Work instruction: Examine the records and identify each line that includes the string "computer". Copy those lines.

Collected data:
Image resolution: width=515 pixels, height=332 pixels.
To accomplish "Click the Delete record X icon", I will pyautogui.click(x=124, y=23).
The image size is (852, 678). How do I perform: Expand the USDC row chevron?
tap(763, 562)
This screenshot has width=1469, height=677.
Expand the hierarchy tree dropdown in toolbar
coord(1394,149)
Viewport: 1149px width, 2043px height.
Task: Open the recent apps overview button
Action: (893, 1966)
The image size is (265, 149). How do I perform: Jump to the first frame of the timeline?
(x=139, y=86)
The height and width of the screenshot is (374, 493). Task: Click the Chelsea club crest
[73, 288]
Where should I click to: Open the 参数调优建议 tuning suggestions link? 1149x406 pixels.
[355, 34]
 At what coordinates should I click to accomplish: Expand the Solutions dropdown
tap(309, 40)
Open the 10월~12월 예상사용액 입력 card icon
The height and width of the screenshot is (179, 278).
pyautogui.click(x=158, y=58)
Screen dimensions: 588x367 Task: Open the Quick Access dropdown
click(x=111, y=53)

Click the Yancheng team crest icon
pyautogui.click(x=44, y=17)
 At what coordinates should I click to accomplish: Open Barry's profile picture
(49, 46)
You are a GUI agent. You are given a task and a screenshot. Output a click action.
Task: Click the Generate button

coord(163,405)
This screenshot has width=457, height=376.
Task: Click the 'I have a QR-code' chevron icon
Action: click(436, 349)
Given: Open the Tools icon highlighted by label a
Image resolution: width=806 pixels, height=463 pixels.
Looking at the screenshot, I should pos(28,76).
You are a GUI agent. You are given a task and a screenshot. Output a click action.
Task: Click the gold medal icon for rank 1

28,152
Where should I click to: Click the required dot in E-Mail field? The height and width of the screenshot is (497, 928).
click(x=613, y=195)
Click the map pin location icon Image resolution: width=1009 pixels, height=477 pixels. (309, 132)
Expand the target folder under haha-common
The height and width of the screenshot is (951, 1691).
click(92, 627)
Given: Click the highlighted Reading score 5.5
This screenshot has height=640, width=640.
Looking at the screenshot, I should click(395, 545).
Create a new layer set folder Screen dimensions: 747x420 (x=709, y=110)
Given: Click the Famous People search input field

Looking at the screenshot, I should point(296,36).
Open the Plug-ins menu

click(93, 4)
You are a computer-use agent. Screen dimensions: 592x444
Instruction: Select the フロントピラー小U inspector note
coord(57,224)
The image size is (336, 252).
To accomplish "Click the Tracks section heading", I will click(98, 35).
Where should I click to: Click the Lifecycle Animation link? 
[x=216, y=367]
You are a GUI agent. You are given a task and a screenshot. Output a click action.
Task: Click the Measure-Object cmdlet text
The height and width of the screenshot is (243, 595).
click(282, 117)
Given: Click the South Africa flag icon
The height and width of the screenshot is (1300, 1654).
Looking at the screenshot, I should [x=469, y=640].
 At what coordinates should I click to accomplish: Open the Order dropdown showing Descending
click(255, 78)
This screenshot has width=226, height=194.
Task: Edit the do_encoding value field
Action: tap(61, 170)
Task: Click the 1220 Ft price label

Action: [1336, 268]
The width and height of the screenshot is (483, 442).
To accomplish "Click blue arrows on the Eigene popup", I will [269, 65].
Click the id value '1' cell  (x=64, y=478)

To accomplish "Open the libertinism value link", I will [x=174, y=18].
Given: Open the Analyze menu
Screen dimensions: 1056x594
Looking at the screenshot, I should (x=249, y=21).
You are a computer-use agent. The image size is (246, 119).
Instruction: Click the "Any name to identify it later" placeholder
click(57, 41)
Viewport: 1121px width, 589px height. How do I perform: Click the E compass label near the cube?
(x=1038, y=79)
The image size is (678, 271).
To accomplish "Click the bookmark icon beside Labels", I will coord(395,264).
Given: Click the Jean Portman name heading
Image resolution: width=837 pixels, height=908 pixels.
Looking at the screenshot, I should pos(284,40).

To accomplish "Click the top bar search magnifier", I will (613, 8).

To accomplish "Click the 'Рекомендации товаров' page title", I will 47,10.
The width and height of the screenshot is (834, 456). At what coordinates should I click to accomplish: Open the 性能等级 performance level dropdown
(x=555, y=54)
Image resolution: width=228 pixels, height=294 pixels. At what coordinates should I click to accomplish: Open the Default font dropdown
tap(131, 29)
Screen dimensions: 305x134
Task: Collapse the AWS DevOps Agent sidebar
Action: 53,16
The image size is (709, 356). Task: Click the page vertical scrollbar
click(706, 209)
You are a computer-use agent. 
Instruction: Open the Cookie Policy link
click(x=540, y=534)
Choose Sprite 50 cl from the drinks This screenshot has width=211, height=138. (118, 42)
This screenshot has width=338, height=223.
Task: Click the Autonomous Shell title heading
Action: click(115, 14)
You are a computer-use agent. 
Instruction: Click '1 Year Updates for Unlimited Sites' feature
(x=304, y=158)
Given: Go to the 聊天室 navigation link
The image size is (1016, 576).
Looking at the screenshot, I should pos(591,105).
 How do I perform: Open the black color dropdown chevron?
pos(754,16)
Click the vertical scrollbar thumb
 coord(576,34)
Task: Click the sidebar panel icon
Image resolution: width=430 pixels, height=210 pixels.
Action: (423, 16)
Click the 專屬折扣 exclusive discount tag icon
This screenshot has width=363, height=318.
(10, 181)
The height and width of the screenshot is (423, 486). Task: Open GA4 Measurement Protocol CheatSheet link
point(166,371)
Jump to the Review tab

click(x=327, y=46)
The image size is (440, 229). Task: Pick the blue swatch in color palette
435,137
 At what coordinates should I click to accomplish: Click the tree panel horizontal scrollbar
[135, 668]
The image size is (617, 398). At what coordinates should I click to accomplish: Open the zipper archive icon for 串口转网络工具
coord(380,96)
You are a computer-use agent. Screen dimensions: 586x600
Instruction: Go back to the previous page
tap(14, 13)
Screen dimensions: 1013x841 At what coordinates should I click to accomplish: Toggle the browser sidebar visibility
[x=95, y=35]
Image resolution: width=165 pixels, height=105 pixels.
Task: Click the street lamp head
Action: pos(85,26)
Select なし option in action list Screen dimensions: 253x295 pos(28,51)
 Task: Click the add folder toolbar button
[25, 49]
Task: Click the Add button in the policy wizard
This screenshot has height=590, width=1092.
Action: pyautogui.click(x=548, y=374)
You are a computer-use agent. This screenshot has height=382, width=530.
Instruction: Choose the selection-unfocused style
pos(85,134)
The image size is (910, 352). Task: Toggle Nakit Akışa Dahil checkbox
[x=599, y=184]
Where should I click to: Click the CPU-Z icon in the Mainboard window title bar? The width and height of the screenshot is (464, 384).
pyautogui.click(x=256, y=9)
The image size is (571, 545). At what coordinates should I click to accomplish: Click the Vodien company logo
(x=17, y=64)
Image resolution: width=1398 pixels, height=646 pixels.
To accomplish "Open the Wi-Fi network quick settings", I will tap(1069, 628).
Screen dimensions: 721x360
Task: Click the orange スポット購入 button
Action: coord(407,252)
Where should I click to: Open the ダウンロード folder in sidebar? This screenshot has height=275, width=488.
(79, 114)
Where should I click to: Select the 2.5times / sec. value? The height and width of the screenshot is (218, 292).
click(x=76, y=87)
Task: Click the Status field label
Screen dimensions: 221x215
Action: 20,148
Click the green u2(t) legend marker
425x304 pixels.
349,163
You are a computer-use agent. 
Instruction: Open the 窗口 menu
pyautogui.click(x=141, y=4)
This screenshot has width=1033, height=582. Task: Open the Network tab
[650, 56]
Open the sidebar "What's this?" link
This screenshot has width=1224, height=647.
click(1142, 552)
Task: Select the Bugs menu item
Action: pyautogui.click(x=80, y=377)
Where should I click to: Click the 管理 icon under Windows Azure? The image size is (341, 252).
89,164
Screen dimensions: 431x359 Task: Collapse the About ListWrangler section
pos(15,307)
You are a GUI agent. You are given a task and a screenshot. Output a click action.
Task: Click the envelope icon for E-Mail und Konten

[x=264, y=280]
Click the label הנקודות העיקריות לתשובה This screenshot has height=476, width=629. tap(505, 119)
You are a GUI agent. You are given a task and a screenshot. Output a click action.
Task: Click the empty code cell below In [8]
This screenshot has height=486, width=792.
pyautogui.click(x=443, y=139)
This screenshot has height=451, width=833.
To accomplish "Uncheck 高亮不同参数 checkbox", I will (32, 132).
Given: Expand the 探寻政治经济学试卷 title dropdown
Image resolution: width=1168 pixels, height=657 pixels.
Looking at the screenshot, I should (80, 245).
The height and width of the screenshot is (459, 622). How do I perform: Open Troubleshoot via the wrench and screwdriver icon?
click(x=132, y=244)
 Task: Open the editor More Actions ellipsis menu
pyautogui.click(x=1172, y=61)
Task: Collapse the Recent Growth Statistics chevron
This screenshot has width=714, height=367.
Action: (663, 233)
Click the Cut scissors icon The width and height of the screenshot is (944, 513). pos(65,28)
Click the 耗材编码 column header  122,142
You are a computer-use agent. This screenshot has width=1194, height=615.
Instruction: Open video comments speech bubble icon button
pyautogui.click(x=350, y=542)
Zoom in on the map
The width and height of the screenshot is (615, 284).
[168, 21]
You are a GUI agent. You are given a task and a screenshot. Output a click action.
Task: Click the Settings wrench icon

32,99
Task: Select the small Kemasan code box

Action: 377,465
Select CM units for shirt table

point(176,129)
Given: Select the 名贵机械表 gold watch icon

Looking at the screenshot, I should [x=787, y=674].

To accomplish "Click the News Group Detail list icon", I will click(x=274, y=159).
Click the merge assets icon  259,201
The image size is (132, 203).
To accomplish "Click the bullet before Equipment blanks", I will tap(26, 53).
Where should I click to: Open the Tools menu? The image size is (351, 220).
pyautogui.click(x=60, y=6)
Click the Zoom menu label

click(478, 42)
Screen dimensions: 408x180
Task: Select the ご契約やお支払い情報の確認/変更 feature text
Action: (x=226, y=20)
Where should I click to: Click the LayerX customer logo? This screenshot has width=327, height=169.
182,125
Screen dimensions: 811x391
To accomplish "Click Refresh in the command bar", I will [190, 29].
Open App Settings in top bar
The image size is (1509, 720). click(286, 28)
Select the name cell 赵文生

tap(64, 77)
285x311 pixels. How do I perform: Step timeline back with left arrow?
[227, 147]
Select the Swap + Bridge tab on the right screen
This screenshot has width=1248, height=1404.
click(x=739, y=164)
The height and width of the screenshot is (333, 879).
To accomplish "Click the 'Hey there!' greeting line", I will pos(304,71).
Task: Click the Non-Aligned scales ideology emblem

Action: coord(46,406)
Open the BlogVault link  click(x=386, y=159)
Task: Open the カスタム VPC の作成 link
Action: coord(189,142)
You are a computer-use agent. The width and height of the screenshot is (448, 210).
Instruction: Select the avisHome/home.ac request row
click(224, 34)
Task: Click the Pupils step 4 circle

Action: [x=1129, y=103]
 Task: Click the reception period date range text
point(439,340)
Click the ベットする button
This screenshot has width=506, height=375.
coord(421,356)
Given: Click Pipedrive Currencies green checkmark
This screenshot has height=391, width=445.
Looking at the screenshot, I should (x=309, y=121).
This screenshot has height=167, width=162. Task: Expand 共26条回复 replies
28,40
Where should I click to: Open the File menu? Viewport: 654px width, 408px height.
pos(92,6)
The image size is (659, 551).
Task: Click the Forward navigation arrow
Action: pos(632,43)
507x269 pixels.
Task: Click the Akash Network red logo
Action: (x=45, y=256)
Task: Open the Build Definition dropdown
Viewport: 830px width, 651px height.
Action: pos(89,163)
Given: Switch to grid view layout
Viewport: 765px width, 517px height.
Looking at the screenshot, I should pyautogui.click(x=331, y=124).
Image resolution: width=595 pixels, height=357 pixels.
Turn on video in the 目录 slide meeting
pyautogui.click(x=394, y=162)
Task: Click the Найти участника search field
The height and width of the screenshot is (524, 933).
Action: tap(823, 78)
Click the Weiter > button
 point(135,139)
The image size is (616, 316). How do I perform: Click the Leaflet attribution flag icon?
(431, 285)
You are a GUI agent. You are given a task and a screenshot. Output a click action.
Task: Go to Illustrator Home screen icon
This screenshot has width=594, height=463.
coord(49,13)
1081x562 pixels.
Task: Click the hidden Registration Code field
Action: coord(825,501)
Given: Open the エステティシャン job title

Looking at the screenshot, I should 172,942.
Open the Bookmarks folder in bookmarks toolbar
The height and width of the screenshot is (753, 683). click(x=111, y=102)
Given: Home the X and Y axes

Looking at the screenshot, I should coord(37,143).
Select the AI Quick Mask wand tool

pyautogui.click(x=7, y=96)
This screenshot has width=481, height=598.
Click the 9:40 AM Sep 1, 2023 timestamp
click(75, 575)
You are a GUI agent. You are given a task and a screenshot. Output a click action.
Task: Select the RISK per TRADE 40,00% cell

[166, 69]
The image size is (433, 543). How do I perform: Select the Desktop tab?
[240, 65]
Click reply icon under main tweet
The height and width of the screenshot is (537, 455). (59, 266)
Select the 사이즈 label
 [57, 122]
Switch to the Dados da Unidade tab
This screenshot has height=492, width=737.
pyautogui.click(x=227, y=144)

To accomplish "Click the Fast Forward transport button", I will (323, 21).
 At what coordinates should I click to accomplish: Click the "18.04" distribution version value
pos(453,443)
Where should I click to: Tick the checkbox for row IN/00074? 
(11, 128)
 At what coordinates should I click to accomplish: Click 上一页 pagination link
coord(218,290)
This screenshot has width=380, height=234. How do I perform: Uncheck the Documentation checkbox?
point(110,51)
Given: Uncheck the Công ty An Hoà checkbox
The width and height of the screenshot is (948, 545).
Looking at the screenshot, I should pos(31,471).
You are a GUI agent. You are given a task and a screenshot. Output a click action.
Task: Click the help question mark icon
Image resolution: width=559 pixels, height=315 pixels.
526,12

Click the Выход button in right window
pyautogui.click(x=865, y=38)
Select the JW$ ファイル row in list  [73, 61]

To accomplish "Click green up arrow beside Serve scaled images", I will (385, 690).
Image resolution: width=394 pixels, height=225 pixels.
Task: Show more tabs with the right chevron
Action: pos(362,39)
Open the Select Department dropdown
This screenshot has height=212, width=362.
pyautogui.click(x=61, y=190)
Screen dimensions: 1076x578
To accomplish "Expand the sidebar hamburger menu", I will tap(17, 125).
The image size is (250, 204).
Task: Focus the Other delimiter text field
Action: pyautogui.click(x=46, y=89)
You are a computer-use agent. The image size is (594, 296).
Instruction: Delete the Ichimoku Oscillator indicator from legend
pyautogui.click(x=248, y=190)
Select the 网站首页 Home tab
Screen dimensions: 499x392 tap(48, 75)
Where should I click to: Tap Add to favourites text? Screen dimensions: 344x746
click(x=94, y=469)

Answer below:
You are a computer-use agent. Screen dimensions: 592x444
You are a computer-use agent. The image size is (246, 119).
You are a computer-use agent. 
You are a computer-use agent. 
You are a computer-use agent. Screen dimensions: 586x600
You are a computer-use agent. This screenshot has height=382, width=530.
You are a computer-use agent. 
You are a computer-use agent. This screenshot has width=1194, height=615.
You are a computer-use agent. The width and height of the screenshot is (448, 210).
You are a computer-use agent. The image size is (594, 296).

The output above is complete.